Et pour y parvenir, les candidats devaient présenter des projets immobiliers susceptibles de mobiliser le fonds de co-investissement de l'Anru aux côtés des investisseurs privés. Ils devaient pour cela démontrer l' "existence d'une rentabilité prévisionnelle des fonds propres investis", assurer de la présence d'un ou deux co-investisseur privé et assurer de la "liquidité de l'actif considéré". Selon nos informations, aucun des 17 dossiers de candidature ne l'a fait. Trop ambitieux sans doute, qui plus est dans des délais très courts.
Des projets à la recherche d'une "opérationnalité solide"

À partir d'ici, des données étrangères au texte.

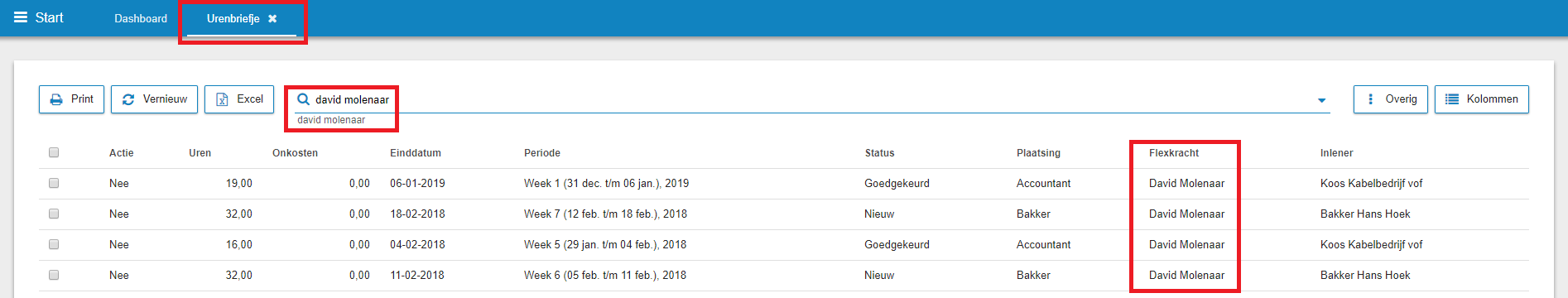Screen dimensions: 1568x298
Task: Switch to the Dashboard tab
Action: 141,18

Annoncés lors des Jeru (notre photo), les 10 lauréats retenus* "feront l'objet d'un accompagnement fin pour atteindre un niveau d'opérationnalité solide et une rentabilité certaine", a indiqué l'Anru dans un communiqué. En clair : les projets ne sont pas mûrs, les investisseurs privés sont toujours aux abonnés absents, et l'accompagnement portera sur de l'assistance à maîtrise d'ouvrage (AMO) pour le montage de dossiers, la programmation et la recherche de partenaires.
Contactée par Localtis, l'Anru confirme que les collectivités porteuses des projets lauréats sont dans une phase "très en amont". Le fait d'être labellisées "Anru+" leur permettrait dès lors d'afficher un apport en fonds propres vis-à-vis des investisseurs naturellement peu enclins à prendre tous les risques. Le label donnerait également de la "crédibilité" au projet. L'accompagnement de l'Anru, par des professionnels affichant une expérience dans le secteur de l'immobilier privé, serait également un atoût dans le dialogue public-privé (et éventuellement en termes de carnet d'adresses...).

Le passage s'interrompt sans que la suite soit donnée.